TASKS AND EXERCISES:
[A] Please copy the G2O authentication text word for word, starting with "For security reasons, do" and going on through "(a-z, A-Z, 0-9)".
[B] Extend the G2O authentication text past its final sentence.

TEXT SECTION:

For security reasons, do not use the example values in this guide.

Access key ID

Your access key ID, also known as the nonce, is a short alphanumeric string passed to your origin in the X-Akamai-G2O-Auth-Data header. This value is used by your origin to identify which secret was used to generate the X-Akamai-G2O-Auth-Sign header sent by Akamai, so it can use the same secret to verify that header. Your access key ID can be:

• Made up of alphanumeric characters (a-z, A-Z, 0-9)
• No more than 8 characters in length
• A random string or a word

For example: Consider the access key ID 1b4ead where 1b4 and ead are the first and last three bytes of your secret key, respectively. This example ties your access key ID to your secret key, so you can easily identify it later on as the secret key used to generate the signed string.

Header verification

For your origin to verify that the request came from your configuration using your secret key, you need to replicate Akamai’s process used to create the X-Akamai-G2O-Auth-Sign header.

MATERIAL PROVIDED:
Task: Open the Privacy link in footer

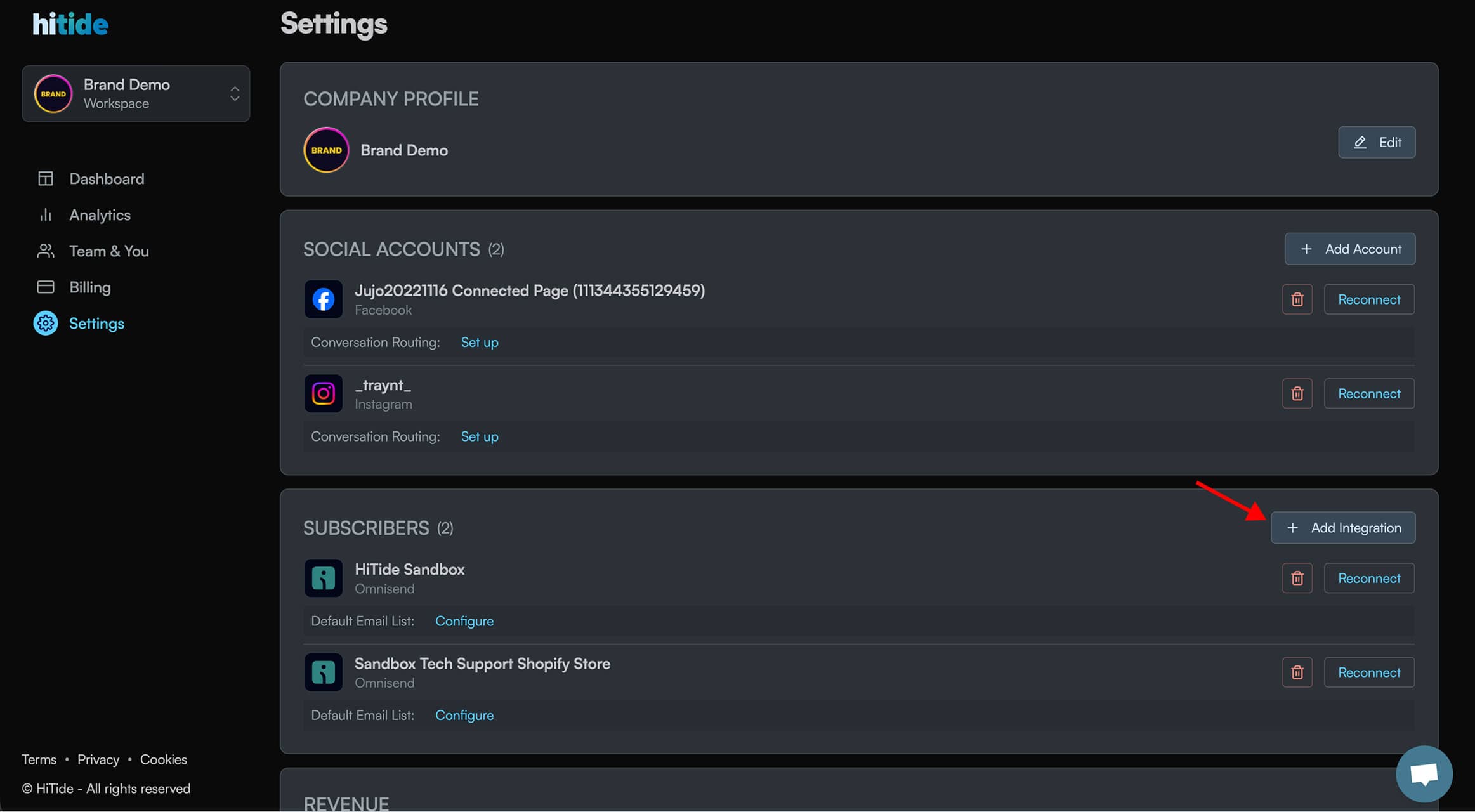Action: (98, 759)
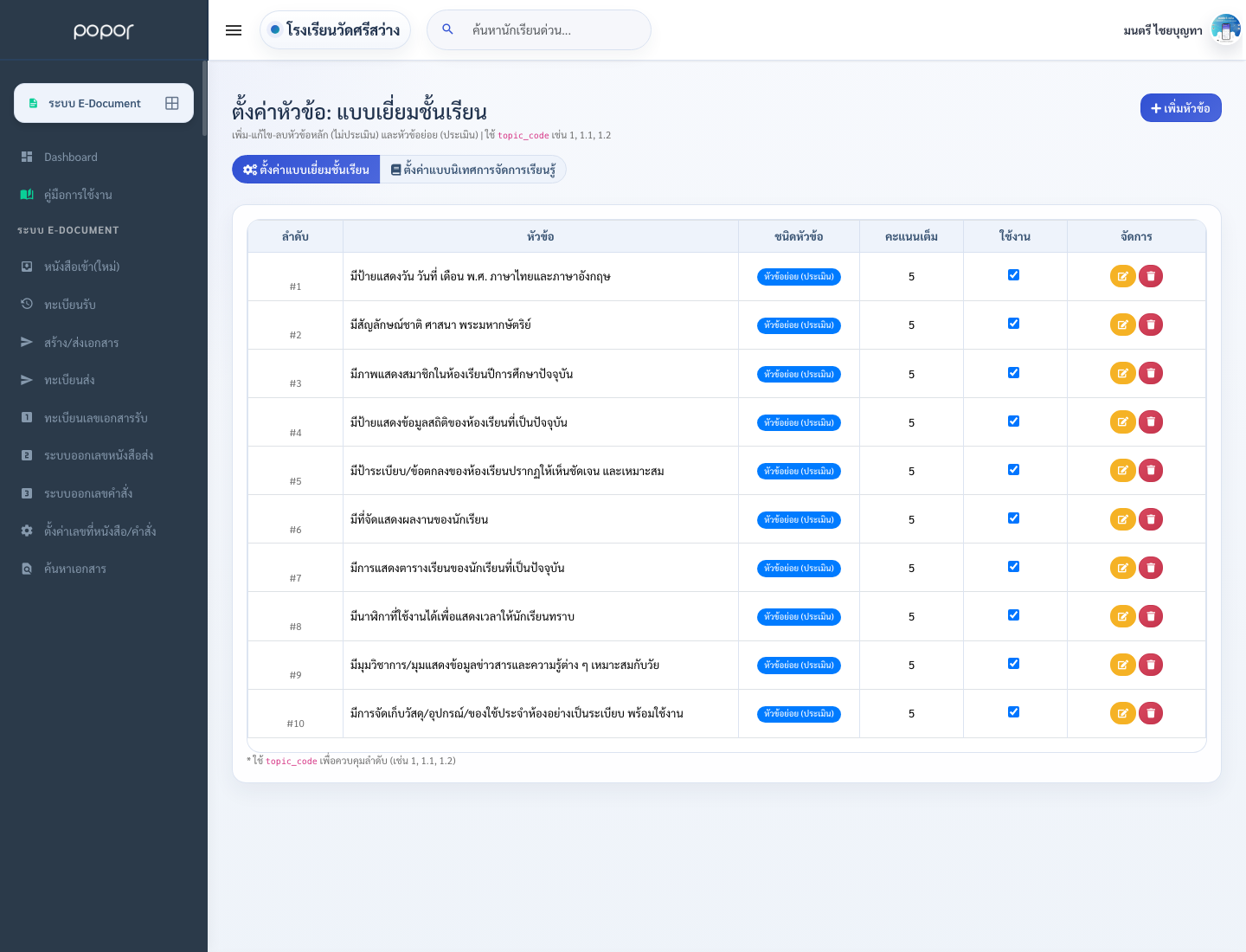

TASK ANSWERS:
[A]
For security reasons, do not use the example values in this guide.

Access key ID

Your access key ID, also known as the nonce, is a short alphanumeric string passed to your origin in the X-Akamai-G2O-Auth-Data header. This value is used by your origin to identify which secret was used to generate the X-Akamai-G2O-Auth-Sign header sent by Akamai, so it can use the same secret to verify that header. Your access key ID can be:

• Made up of alphanumeric characters (a-z, A-Z, 0-9)

[B]
The origin must use the key identifier passed in the X-Akamai-G2O-Auth-Data header to determine which secret key was used to create the X-Akamai-G2O-Auth-Sign header, and the request URL needs to be concatenated with the X-Akamai-G2O-Auth-Data header value. Then create an SHA256-HMAC encryption from that string using the secret key. Base64-encode the result, and compare it with the X-Akamai-G2O-Auth-Sign header value.

Multiple instances of Origin Characteristics

You can define the Origin Characteristics behavior for different use cases within a single property to simplify the configuration process. Apart from applying the Origin Characteristics behavior to all requests in the Default Rule, you can also include it in another rule and apply different match criteria to have separate requests use different origin characteristics optimizations.

For example, you can configure a single property to connect to separate origins that use different authentication methods.